**WHAT YOU WILL DO:**
Search the data for "computer". Each line containing it is to be copied.
[INFORMATION SHOWN Boundary: Start]
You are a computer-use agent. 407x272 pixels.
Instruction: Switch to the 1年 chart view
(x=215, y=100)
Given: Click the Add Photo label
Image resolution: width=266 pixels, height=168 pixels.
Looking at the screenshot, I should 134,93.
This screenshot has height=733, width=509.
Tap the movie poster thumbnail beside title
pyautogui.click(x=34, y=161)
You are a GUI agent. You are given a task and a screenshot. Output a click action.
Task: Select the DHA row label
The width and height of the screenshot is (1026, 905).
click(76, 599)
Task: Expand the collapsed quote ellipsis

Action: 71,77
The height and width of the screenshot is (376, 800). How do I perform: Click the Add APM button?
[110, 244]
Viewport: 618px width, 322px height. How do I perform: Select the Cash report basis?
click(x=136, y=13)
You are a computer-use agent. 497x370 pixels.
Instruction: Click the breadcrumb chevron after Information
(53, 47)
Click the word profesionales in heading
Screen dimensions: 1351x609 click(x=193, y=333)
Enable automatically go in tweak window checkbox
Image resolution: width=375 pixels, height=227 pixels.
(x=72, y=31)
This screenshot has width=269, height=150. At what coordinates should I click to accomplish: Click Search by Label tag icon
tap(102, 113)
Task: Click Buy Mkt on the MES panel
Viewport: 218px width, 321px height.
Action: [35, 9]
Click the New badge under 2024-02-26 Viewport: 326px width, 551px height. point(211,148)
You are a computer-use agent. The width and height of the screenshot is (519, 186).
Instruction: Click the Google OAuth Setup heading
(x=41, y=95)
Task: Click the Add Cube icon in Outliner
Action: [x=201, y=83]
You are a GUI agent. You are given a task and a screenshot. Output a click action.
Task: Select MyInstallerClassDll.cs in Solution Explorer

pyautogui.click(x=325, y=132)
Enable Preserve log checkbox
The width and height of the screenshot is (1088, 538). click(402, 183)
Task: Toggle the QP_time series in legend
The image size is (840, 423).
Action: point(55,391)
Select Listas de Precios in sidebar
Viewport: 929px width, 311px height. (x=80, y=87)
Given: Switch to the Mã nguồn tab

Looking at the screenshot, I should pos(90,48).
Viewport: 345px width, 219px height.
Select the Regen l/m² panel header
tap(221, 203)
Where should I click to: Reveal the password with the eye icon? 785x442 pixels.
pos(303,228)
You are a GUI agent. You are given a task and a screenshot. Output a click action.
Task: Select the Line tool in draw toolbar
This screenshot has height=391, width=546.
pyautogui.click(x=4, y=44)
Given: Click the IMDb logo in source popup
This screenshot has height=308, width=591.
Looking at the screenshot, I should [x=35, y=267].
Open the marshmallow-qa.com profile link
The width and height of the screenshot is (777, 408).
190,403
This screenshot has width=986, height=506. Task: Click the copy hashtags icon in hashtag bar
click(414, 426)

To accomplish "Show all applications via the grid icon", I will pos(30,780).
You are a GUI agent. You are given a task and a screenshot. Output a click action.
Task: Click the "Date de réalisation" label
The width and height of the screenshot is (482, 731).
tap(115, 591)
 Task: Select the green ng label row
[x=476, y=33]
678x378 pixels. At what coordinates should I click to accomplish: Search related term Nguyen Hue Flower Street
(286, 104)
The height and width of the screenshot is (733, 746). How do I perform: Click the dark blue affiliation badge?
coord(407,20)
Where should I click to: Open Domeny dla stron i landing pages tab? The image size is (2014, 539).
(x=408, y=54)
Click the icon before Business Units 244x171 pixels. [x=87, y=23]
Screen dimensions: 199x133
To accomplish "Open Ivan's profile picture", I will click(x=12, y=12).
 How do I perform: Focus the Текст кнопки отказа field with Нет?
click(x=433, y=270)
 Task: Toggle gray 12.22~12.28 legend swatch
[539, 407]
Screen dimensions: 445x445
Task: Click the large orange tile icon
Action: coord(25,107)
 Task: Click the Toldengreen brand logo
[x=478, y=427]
[INFORMATION SHOWN Boundary: End]
**YOUR RESPONSE:**
You are a computer-use agent. 407x272 pixels.
You are a computer-use agent. 497x370 pixels.
You are a computer-use agent. The width and height of the screenshot is (519, 186).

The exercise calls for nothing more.